There is something about folk art that I unexplainably feel drawn to try and understand. Folk art being art that is utilitarian in construct, usually thought of as separate from the traditions of fine art technique. I have recently come to the conclusion that there is a narrative in some folk art that I inevitably miss. I appreciate subversive messages that are clever and witty or filled with tongue in cheek puns. Admittedly as a whole, I don’t know that I have wet my palate with enough of the folk style to catch all of the intended messages that I imagine scholars of the style could debate. But sometimes, even the simplest of pieces are my favorite to see.
I spend quite a bit of time in my head; sometimes when I am alone, sometimes when I am in a crowd of people. I have recently been reminded that when in the deepest of throws of thought, I can develop what has been dubbed “resting bitch face”. From what I gather, said face on me looks sad or at times angry to others. I don’t carry around a plastered grin across my face, nor do I believe that a singular emotion solves all of life’s problems. However, I assure you that a good 95% of the time, if you are to catch me in my head with rbf look on my face, I am just thinking.
I’ve heard that time heals all and in 2020, I am really delving into what that can look like. It occurred to me, in one of these deep thought moments, where I have come from in settling in from being so reactive in my twenties. I think we are all trying to figure out how to get along with/in life but that there are a multitude of paths to do so. And there are plenty of self-help titles, but if I am honest, I usually require learning things by personal trial and error. Losing the reactive approach has allowed me to be more intentional in my responses. More able to make time for the people and things that I appreciate in my life. More aligned with peace than panic.
After I typed up the previous paragraph, I was really proud of myself. And then someone blatantly cut me off at the gas station on my lunch break. I called out the action as we both got out of our respective vehicles to fill up and it was humbling to realize I still have work to do on that peace part some days. It’s not just time that heals, but focused effort to change on the part of the person. Still, it’s a worthwhile endeavor.
Some of the most identifiable folk art pieces that I enjoy come from artists who are just plainly passionate about something. They tag in their own styles and mediums to remember or appreciate the source of their passion. They create reminders and cast tributes to the source of what brings them a little taste of joy. I don’t think it is idolatry more than affection and a desire to share some of that ethos with others.
One of Houston’s most fascinating attractions arrives as the brain child of John Milkovisch, who was an upholsterer for Southern Pacific Railroad, who decorated his home at 222 Malone with beer cans, bottles and paraphernalia for 20 years starting in 1968. He emptied over 50,000 cans of his favorite brews, and used the materials to adorn both his home and workshop in creative works. Crushed cans, flattened cans, stacked cans, beer can top and tab garland. The difference in texture and shape from a singular item is absolutely inspiring. Maybe my fascination is that Milkovisch was able to look past tradition and precedent of the way that materials be viewed, instead opting among Houston’s zoning free standards to create and share.
If sharing of ethos from creations that bring joy and memory is the way that I am defining folk art, I suppose that I might even qualify for said consideration with the blog. I have never really concretely defined what it is that I do in terms of art outside of identifying as a mixed media illustrator and storyteller. But Mixed Media Folk Artist has a specific ring to it that, if used, I hope that I can live up to the title.

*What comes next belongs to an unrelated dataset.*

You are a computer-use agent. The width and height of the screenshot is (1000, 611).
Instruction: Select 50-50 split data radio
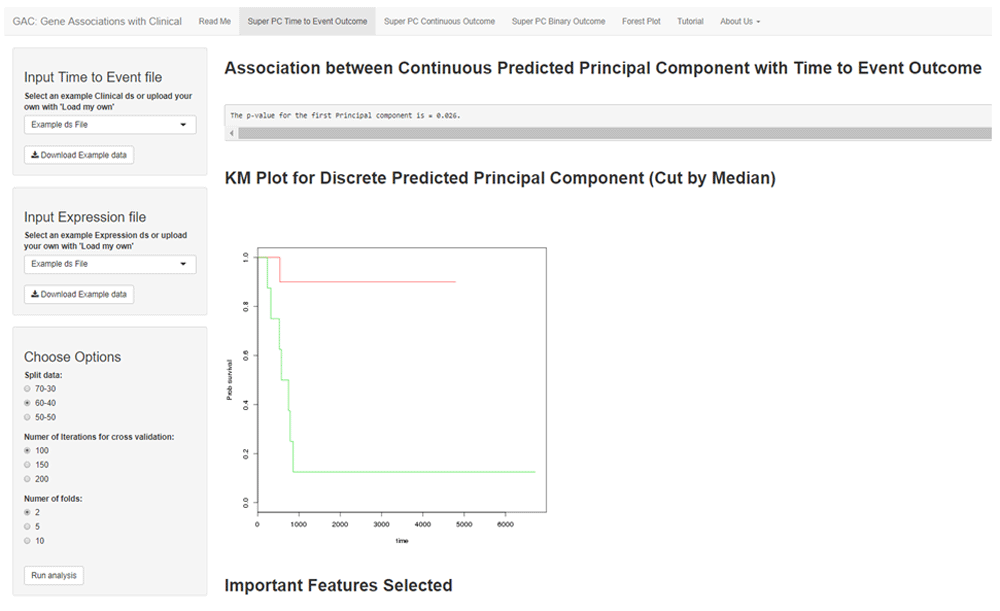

The track this week is from Tom T. Hall, and was almost scrapped for Miles Davis’ “A Few Of My Favorite Things”. But Hall delivers his ode to his beverage of choice in “I Like Beer”. Whether by price point or personal taste preference, the selection of sundries is clearly presented by Hall on this straightforward single. Like folk art, I don’t understand all of the passion that some folks have for certain selections of beer. Admittedly, I am not the most knowledgable or experienced, but I have a general idea of what works for me. Similarly; if crafting (alcohol or folk art) isn’t hurting anyone else, can be responsibly administered and isn’t illegal: go right ahead. Follow that passion. Find your voice. And, maybe that leads to staying out of our own heads (and sometimes out of our own paths) to create something identifiable and joyful to share.
The Beer Can House is Open Saturdays and Sundays from 12-5, weather permitting. Admission is $5/person, kids 12 and under are free. Group tours can be arranged and you “can” find more information about the attraction at The Beer Can House Website.